The blogger pointing to Cheney's calling Senator Leahy an asshole with little or no repercussions illustrates this beautifully.

The fuss over Obama's speech, or not wearing a lapel pin, or not putting his hand over his heart, or his middle name, or his birth certificate, or calling out the Cambridge police for acting stupidly, and on and on and on are all about his skin color. Of course no one is going to admit it, but that doesn't mean it's not what's happening.

It's just a variation on how black people are thought of and treated when they go into a store. Generally, they are more scrutinized because someone some time ago shoplifted something and they happened to be black.

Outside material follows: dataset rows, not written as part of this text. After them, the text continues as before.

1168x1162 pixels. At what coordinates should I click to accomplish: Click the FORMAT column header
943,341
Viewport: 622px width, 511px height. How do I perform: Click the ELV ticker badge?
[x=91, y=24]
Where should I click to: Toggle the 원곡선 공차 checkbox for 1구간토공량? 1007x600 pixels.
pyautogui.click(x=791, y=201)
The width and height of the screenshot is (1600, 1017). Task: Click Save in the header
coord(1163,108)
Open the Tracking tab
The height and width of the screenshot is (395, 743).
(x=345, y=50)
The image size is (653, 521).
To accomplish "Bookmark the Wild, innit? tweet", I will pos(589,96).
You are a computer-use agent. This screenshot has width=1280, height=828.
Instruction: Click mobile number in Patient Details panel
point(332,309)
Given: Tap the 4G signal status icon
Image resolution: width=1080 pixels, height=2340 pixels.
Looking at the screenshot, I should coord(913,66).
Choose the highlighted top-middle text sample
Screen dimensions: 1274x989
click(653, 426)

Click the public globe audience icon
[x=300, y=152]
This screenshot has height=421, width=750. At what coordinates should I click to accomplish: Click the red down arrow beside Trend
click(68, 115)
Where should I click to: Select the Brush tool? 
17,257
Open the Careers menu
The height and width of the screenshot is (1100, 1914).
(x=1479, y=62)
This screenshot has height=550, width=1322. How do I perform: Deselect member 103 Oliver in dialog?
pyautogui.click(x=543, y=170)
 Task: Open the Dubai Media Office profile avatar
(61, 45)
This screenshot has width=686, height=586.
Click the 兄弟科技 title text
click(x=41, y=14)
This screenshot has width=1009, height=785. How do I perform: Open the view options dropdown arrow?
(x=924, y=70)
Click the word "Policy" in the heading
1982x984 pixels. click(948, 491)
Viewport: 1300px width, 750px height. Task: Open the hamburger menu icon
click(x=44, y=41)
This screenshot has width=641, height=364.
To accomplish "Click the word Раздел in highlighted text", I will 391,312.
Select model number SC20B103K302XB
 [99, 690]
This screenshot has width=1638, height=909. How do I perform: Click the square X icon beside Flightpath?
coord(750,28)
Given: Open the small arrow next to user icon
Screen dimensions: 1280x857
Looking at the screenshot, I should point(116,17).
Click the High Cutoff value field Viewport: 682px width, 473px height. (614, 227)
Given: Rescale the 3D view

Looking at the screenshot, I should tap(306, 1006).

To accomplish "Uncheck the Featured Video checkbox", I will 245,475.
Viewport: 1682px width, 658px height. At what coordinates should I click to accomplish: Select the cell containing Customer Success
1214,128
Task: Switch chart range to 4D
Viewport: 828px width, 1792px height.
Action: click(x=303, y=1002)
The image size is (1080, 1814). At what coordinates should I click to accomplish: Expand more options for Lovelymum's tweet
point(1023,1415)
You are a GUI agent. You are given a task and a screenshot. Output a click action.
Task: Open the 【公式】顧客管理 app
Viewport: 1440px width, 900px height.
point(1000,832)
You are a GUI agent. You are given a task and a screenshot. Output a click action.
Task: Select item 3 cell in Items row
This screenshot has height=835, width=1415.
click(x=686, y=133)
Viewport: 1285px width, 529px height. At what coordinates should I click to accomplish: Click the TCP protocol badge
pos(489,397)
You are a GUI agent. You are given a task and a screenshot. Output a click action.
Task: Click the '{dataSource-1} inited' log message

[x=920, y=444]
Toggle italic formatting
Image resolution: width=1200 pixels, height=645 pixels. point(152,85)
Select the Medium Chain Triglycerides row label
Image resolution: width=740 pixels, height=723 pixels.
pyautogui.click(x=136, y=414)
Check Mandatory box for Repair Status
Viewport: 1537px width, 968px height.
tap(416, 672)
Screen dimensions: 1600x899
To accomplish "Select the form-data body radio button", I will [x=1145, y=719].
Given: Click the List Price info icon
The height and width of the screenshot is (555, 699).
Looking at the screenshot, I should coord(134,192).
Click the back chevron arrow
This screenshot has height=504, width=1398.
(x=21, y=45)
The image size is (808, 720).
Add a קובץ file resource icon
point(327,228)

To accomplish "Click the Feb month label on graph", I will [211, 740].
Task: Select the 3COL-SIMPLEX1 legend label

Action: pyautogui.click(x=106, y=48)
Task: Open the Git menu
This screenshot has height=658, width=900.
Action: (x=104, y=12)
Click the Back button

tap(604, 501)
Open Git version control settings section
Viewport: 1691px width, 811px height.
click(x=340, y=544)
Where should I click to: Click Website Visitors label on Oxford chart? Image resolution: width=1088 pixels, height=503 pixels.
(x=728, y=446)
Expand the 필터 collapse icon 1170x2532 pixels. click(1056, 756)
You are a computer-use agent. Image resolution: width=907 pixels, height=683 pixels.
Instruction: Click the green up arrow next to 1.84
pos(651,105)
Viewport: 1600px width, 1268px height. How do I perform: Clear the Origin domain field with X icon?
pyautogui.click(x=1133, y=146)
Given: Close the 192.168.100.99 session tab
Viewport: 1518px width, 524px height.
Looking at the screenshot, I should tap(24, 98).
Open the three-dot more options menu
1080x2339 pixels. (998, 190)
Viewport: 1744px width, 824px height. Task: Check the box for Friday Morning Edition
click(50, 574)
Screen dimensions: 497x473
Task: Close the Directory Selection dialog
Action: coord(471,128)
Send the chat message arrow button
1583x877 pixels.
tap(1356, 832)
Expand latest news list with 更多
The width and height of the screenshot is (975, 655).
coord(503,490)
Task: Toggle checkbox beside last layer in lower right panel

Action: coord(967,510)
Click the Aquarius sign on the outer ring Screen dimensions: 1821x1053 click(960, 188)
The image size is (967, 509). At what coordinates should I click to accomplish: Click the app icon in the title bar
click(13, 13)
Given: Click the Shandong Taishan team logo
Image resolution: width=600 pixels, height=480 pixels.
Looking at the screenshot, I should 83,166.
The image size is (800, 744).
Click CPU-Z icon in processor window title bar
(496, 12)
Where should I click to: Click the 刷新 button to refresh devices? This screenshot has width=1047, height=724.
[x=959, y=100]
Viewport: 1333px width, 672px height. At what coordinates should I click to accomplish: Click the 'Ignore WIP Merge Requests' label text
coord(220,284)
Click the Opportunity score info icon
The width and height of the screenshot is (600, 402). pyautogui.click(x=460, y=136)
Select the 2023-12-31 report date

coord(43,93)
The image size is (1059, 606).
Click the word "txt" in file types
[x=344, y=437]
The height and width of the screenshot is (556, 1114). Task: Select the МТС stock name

The color smear doesn't translate when the shoplifter is white - thus condemming all white people from that point onward to be closely watched when they enter a store.

And, if a black person complains about how white people treat them in stores then the black person gets accussed of being a race conscious "racist."

It's all "topsy turvey," "through the looking glass" kind of stuff that I believe is directly related to this country's origins and how those in power, and in turn the citizens who enjoyed all the benefits of that citizenry, felt about and treated blacks, hispanics/Mexicans, American Indians, women, and just about anyone who wasn't a white, anglo-saxon, Protestant, wealthy man.

Has progress been made? Sure, but recent events show us we all have a long way to go. Are we in that so-called "post racial" era that the MSM seems to like to propagate? Not a chance, just ask any black youth entering a store.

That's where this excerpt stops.